遠處有個鳥居孤零零的立在廣闊的水域中。
看起來倒是很像嚴島神社的水中鳥居。
只是嚴島神社周圍可沒有這么大片的彼岸花田。
而且這些彼岸花看起來連根莖和葉子都是紅色,一點綠都沒有。
自然界有這樣的植物存在嗎?戸祭晃不知道。
他四下張望,尋找那個紅衣身影,卻只看到一只龐大的兇獸正在嗅著他的味道。
“我……柴生田久先生還在等著我。”
“沒有人在等你。”兇獸說,“這里就是你的終點。合川法隆先生希望你永遠從世界上消失。”
戸祭晃:“我……我沒有留下任何手尾!不會有人查到那和我們有關的!而且我驗證了公司的理論,主動讓幽靈附身是可行的!
“我要見合川先生!我為公司立過戰功!”
兇獸張開大嘴,一口咬掉了戸祭晃的頭顱。
無頭的尸體向后倒下,兇獸砸吧砸吧嘴。
“不好吃。”她變回人形,伸出血淋淋的舌頭舔了舔嘴唇,“還是……那只狐貍養的那個人類,看起來比較美味。”
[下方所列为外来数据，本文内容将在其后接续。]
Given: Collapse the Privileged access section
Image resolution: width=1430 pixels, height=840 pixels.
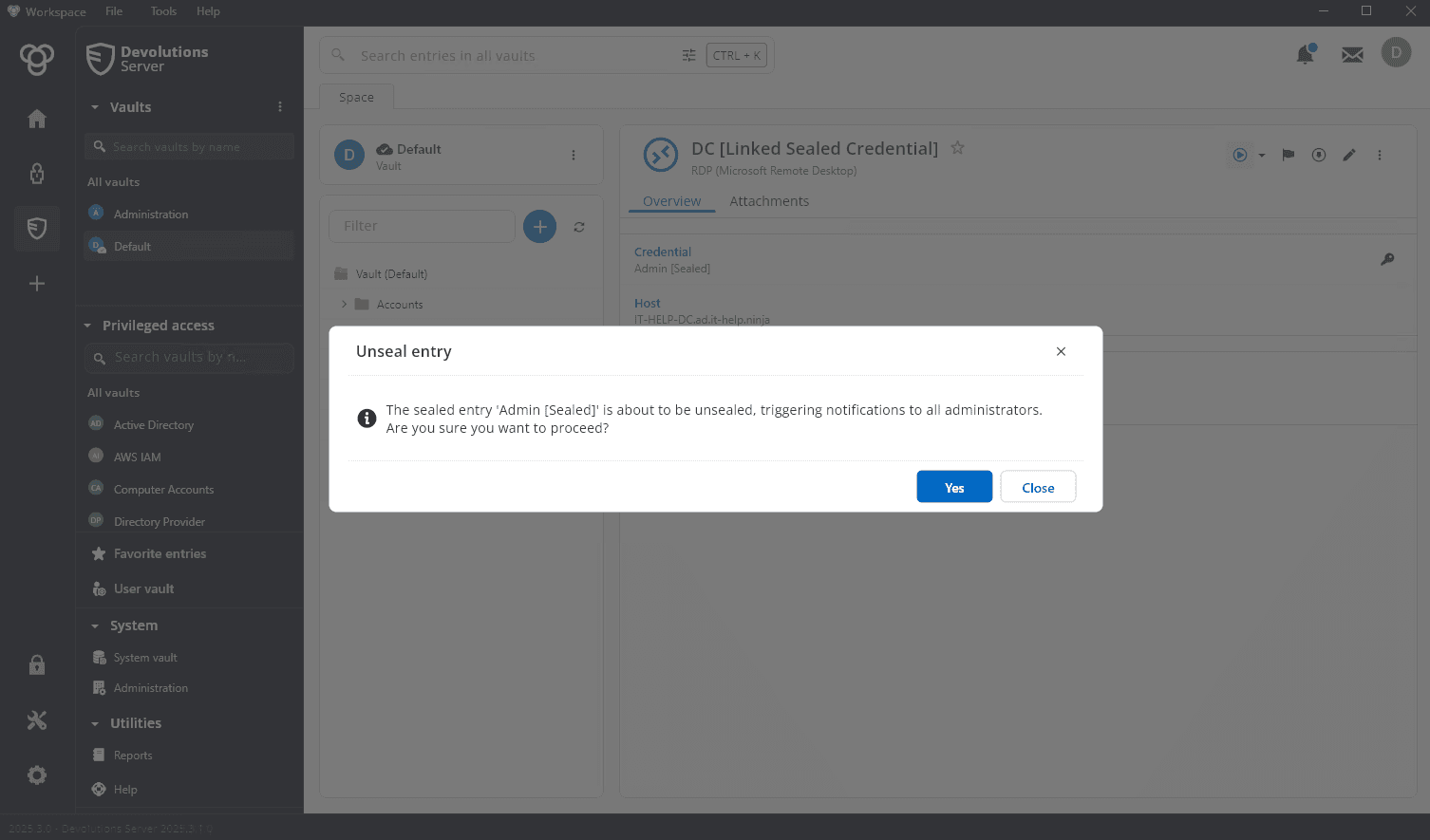Looking at the screenshot, I should click(x=94, y=325).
她腳邊,戸祭晃的無頭尸體身上一簇簇彼岸花飛快的發芽,生長,盛開。
尸體仿佛被花朵吸干了一樣,迅速癟下去,連同衣服一起消失不見。
但是手表被留了下來。
她撿起手表,甩了甩水,隨手扔給旁邊的人。
柴生田久接住手表:“那我就拿這個向合川先生交差了。”
“從我的領域里滾出去。”
“那可不行,我又不是桐生和馬那樣的人杰,我自己出不去的。”柴生田久向她鞠躬,“只能麻煩您了。還有,不要把我放在離案發現場太近的地方。”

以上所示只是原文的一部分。